Были и курятник с яйцами для каждого воспитанника через каждые два дня, больше у кур нести не получалось, и коровник с 10 коровами. Когда коров выводили по весне и до первого осеннего дождя на недалекие луга пощипать сочную траву и поорать вдоволь, ища суженого огромными глупыми глазами и требуя хоть какого бычьего к себе внимания, было страшно смотреть, как болтались и как только не отрывались у них вымена, каждая сиска размером с школьный глобус, стоящий на шкафу в учительской. С такими выменами, казалось, можно было залить большую речку Зарафшан, а уж арык с откопанным самими воспитанниками и обсаженным высокими тополями озерцом для купания – уж точно, на спор пойду с кем хочешь. А и то, молоко доилось исправно и шло по утреннему стакану каждому или на всякие каши. А уж в кашах была мастерица наша повариха тетя Фарида – толстенная и добрая старая татарская бабариха.
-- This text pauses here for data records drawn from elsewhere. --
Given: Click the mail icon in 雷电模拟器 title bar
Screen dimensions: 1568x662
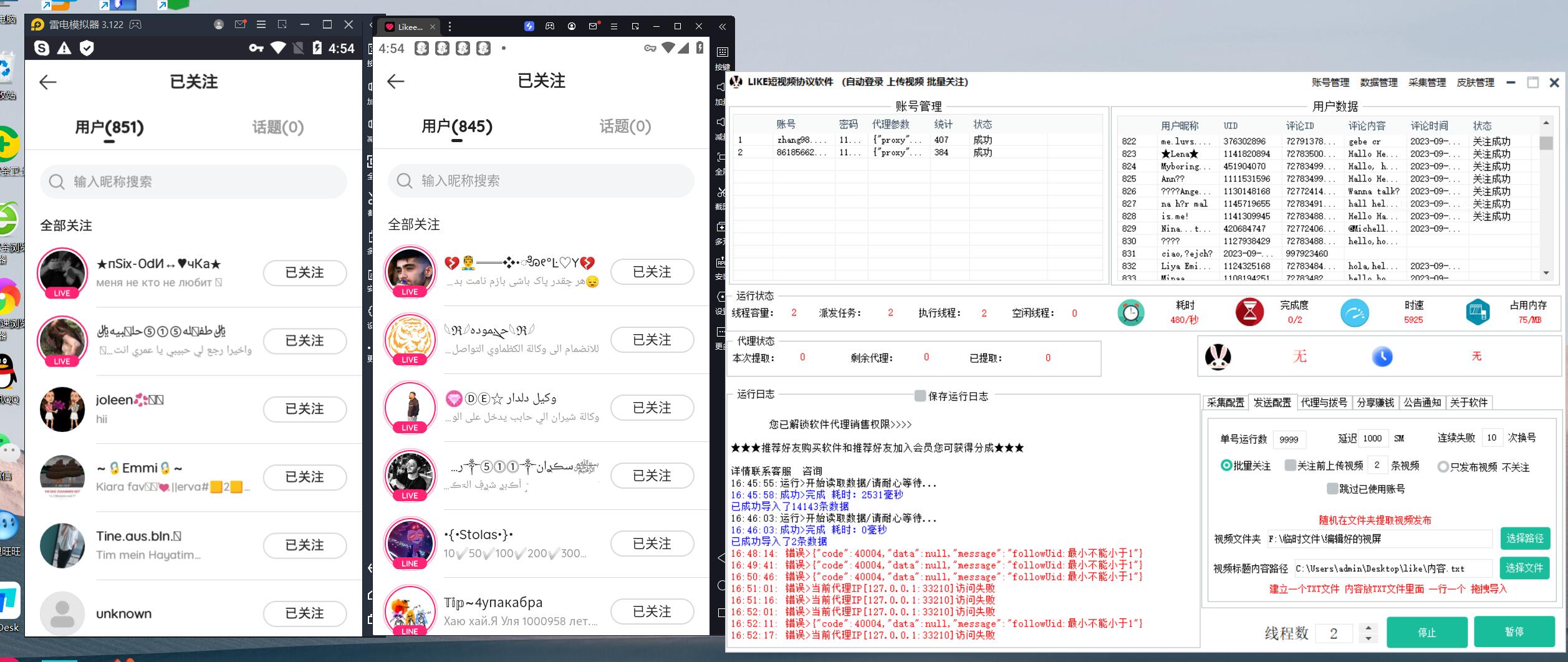Looking at the screenshot, I should (x=240, y=24).
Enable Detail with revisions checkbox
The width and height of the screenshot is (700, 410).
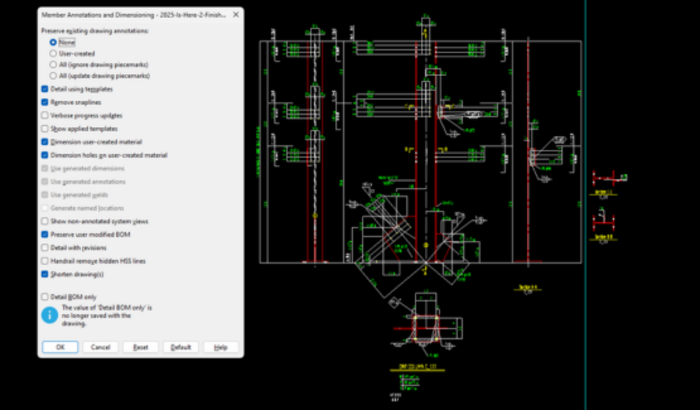click(45, 247)
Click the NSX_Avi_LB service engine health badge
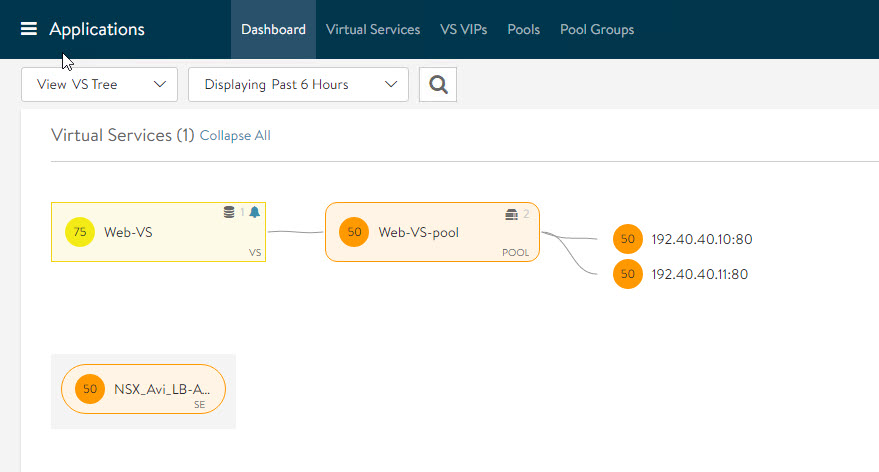 [90, 389]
Директор с завхозом как-то вознамерились к громогласному восторгу всех пацанов завести для роста десяток жеребят, еще не зная – продать, как вырастут, или пригласить учителя учить детей верховой езде. Знали бы все они, чем эта затея через 2 года обернется. А пока все пацаны ухаживали за жеребцами, как за собой не ухаживают: поили, кормили как надо сеном и овсом, мыли с щеткой и просто ласковыми руками, расчесывали волосы на хвосте и гриве, водили на те самые луга, чтобы те вдоволь побегали, порезвились и повалялись.
Прошло больше двух лет и жеребцы стали великолепными конями и кобылами – трехлетками. И стать, и бег великолепный, и сила появилась недюжинная, выдерживали даже толстого завхоза Мурод-ака на своих хребтах без проблем и спокойно тащили по очереди, каждая лошадь во время своего дежурства, школьную телегу с дровами, углем и продуктами из города.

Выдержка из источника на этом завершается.